Чёрный юмор. Мальчик, если ты ищешь свободу, она чётко обозначена на карте города.

Моя семья обретается тут целыми днями.

Каждого из них можно спросить о чём угодно. Они всё равно будут клянчить пива. Такова уж их восточная манера — говорить иносказательно. Повидавшие виды, совершенно опустившиеся люди.

Я машу через улицу с четырёхполосным движением и жду, когда появится просвет в потоке машин. Фред машет мне в ответ.

Глаза у него острые. Он небрежно облокотился на парапет входа в подземку — вместе с остальными нашими братьями-сёстрами, неподалёку от парковых шахматных столиков.

Я всегда рад их видеть — мою семью. Картина сказочная! Вот уж паноптикум — вся зоология сверху донизу, калейдоскоп наиредчайших генов.

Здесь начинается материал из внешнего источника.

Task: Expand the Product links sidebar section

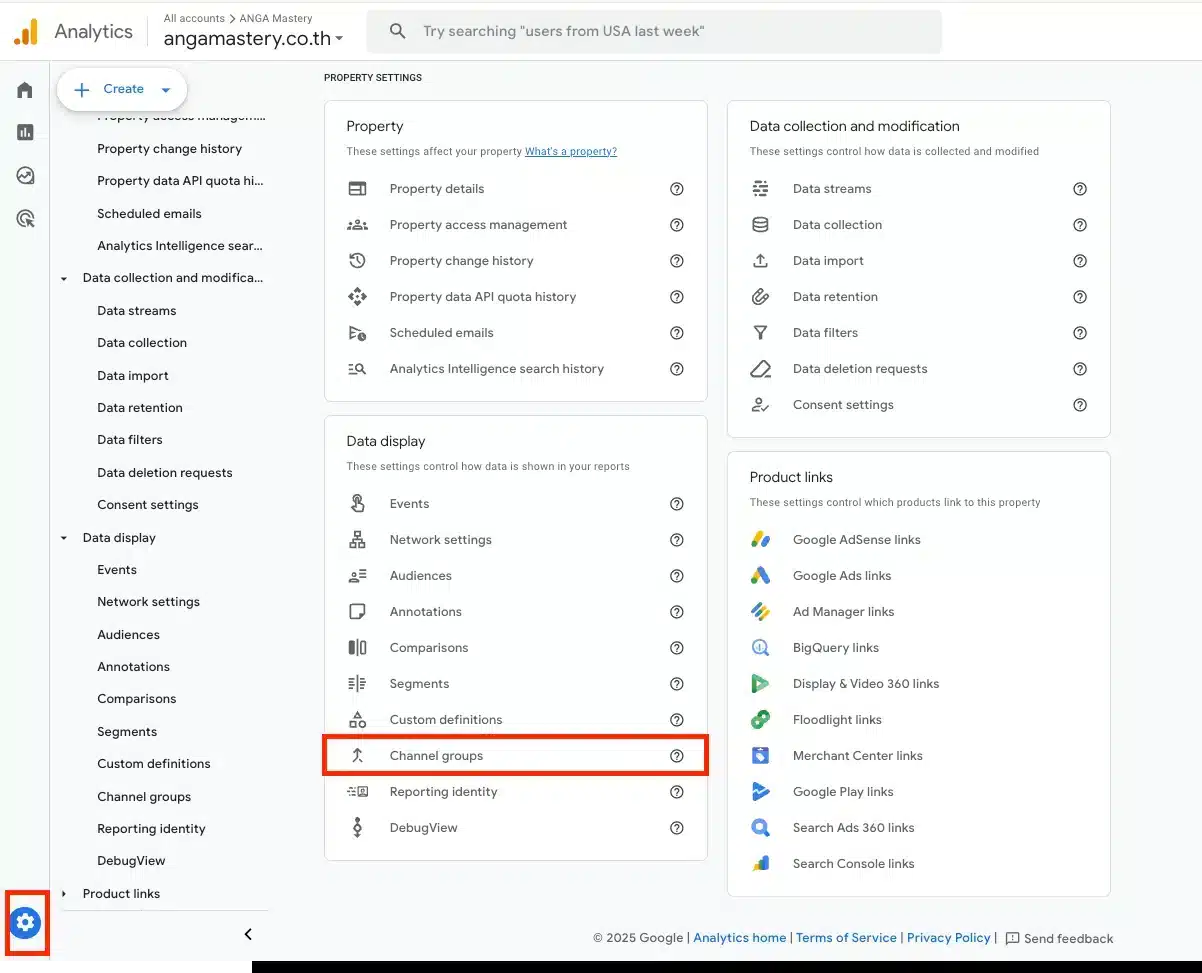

Самый заметный — Фред, бывший матрос — богатырь из Гамбурга, руки сплошь в татуировке. У него ещё осталось немного волос на задней половинке черепа, остальная голова лысая и какая-то угловатая. На всех видимых участках кожа натянута, как на барабане. Высокий лоб, массивный нос. Высасывает в день полтора литра шнапса. Вспыльчивый мужик с чувством собственного достоинства, он уже не по одному разу поколотил всех своих братьев и многих сестёр. Только я избежал этой участи. Ко мне он испытывает необъяснимое уважение. Он уверен, что я не в своем уме и, если меня побить, это принесёт несчастье.